Records provided:
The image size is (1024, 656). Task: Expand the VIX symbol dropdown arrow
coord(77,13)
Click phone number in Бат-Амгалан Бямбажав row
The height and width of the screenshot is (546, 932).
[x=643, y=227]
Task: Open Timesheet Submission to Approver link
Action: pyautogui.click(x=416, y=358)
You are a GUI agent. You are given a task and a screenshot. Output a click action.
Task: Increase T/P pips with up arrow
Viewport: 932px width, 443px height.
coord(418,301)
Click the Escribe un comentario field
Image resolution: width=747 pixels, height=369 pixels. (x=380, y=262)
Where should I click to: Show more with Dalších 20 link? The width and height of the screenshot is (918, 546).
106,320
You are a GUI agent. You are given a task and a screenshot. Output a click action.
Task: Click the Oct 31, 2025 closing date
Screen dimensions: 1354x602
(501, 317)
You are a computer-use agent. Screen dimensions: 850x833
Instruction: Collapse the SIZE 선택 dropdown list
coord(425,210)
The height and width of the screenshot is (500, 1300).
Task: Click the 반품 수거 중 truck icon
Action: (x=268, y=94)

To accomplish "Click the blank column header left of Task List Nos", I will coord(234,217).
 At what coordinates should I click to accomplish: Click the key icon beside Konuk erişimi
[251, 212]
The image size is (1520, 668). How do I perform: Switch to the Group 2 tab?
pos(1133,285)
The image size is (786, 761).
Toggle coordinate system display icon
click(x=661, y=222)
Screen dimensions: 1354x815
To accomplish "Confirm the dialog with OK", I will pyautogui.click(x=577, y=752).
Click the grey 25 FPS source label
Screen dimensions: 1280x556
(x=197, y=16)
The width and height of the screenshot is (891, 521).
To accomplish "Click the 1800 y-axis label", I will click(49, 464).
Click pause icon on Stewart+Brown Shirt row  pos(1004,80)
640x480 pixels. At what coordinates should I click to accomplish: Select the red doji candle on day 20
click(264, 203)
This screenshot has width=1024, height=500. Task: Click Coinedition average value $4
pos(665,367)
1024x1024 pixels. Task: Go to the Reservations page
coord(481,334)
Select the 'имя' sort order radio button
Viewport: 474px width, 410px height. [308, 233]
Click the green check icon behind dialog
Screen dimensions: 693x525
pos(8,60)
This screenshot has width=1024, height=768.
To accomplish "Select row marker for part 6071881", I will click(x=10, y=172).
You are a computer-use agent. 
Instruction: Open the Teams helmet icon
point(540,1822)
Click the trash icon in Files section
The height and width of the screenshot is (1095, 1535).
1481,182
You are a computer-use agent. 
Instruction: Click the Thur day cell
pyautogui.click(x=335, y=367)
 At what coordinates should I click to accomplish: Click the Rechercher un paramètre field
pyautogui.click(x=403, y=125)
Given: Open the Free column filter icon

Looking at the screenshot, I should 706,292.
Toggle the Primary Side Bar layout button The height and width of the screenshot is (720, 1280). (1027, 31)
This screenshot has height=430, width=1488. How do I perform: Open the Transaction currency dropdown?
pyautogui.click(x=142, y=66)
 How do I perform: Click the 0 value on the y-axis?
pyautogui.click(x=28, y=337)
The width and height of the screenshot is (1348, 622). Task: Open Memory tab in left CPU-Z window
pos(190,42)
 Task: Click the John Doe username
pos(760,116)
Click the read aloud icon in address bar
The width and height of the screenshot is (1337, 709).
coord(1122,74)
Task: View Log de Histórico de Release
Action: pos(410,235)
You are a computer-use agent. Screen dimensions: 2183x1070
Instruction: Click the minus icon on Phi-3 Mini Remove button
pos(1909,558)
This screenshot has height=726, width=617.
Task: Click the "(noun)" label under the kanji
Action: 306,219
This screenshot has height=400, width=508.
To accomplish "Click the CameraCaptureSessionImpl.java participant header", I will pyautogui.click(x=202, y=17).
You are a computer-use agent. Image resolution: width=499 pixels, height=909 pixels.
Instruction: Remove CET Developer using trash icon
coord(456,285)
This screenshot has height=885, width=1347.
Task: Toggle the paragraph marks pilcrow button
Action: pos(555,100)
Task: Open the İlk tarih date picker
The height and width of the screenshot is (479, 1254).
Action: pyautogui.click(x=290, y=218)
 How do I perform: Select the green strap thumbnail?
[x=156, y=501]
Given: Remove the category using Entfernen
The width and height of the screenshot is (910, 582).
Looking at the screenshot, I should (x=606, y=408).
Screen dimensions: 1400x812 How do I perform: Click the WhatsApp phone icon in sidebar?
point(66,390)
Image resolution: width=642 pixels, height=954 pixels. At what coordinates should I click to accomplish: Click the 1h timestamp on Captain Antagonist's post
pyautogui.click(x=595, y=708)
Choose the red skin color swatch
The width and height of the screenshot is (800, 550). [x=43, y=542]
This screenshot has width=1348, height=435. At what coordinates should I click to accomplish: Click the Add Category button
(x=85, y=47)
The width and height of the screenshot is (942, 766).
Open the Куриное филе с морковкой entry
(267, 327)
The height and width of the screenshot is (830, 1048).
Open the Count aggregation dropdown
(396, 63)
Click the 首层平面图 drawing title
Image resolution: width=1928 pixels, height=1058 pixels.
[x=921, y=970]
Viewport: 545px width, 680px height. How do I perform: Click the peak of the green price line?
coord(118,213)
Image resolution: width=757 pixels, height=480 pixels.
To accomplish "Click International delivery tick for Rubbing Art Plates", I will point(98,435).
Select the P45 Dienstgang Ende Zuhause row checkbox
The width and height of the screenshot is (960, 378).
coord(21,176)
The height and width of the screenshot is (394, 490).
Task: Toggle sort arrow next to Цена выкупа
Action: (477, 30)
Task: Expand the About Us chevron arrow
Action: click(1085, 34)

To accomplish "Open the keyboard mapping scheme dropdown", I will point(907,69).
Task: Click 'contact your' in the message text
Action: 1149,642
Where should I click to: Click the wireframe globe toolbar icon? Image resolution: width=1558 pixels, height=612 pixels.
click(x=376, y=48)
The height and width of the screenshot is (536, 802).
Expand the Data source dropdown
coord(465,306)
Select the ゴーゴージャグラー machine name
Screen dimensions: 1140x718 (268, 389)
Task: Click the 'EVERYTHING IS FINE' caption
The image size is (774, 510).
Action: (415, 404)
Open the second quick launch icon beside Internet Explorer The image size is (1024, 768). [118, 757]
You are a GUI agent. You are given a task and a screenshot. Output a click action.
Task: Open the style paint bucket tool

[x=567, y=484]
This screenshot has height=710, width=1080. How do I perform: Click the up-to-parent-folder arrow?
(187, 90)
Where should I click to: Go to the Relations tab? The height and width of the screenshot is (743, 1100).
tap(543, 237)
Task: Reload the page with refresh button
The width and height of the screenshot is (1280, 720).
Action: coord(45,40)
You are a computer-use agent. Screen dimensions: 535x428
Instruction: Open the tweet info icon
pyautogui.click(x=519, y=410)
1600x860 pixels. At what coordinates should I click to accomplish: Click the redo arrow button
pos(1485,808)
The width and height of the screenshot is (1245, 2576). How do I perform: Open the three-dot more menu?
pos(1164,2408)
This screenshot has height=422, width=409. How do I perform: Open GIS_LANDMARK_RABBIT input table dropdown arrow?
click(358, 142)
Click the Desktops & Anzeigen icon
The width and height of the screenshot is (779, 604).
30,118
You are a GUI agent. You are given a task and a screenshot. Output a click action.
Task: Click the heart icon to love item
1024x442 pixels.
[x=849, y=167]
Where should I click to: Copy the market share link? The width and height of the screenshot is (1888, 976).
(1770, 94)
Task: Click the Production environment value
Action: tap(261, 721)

Your assignment: Scan the material above for "date". Copy every line where it appears.

Task output:
Task: Click the Oct 31, 2025 closing date
Task: Open the İlk tarih date picker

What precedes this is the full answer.